> SOAL LATIHAN 1: Ketik ulang sebagian ulasan novel Ibu Tercinta tanpa mengubah apa pun: mulai dari kata-kata yang memuat "Review Novel: Please" dan berhenti setelah "sudah beranjak besar.".
> SOAL LATIHAN 2: Sebutkan semua sudut pandang penceritaan yang disebut dalam ulasan novel Ibu Tercinta.

> KUTIPAN DOKUMEN:
Review Novel: Please Look After Mom - Ibu Tercinta - Kyung Sook Shin

novel Ibu Tercinta Kyung Sook Shin

Novel yang menggugah tentang suami yang ditinggalkan kesepian, dan anak-anak yang belum sempat membaktikan diri untuk Ibunya—karena sebuah ketertinggalan di kereta.

*

Novel dengan alur lambat, bersetting tempat di Korea dan kota-kota sekitar, bercerita dari sudut pandang kau—anak laki-laki, kemudian kau—anak perempuan, dan kau—suami (Ayah). 

Mula awal cerita saya membaca buku, novel ini berjalan baik-baik saja, tentang kisah seorang suami istri yang berencana pergi ke kota Seoul untuk menemani anak-anaknya yang sudah beranjak besar. 

Setting waktu terjadi  pada tahun 2007.

> BAHAN SUMBER:

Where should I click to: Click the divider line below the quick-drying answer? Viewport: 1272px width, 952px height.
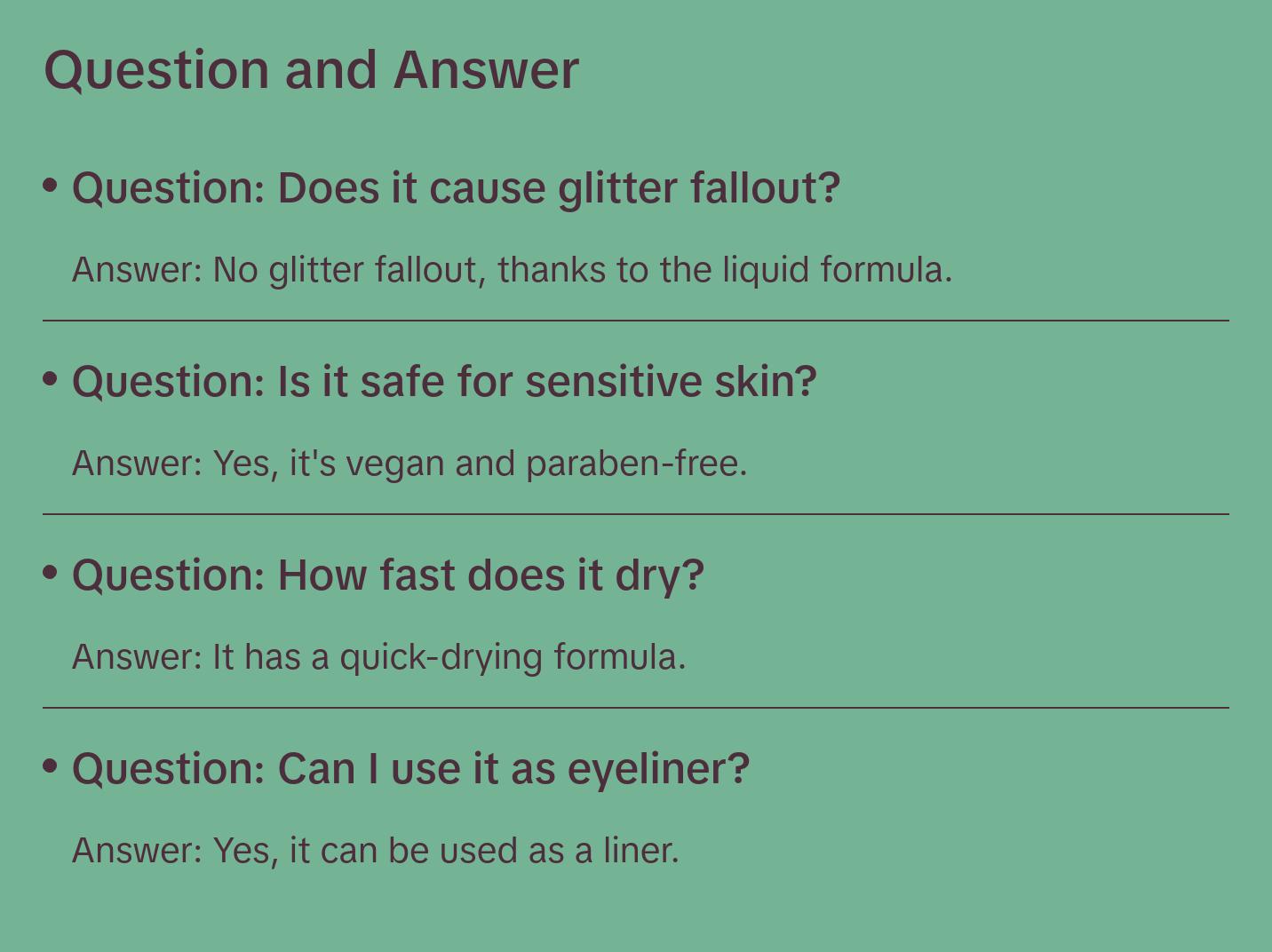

> JAWABAN SOAL 1:
Review Novel: Please Look After Mom - Ibu Tercinta - Kyung Sook Shin

novel Ibu Tercinta Kyung Sook Shin

Novel yang menggugah tentang suami yang ditinggalkan kesepian, dan anak-anak yang belum sempat membaktikan diri untuk Ibunya—karena sebuah ketertinggalan di kereta.

*

Novel dengan alur lambat, bersetting tempat di Korea dan kota-kota sekitar, bercerita dari sudut pandang kau—anak laki-laki, kemudian kau—anak perempuan, dan kau—suami (Ayah). 

Mula awal cerita saya membaca buku, novel ini berjalan baik-baik saja, tentang kisah seorang suami istri yang berencana pergi ke kota Seoul untuk menemani anak-anaknya yang sudah beranjak besar.

> JAWABAN SOAL 2:
- kau—anak laki-laki
- kau—anak perempuan
- kau—suami (Ayah)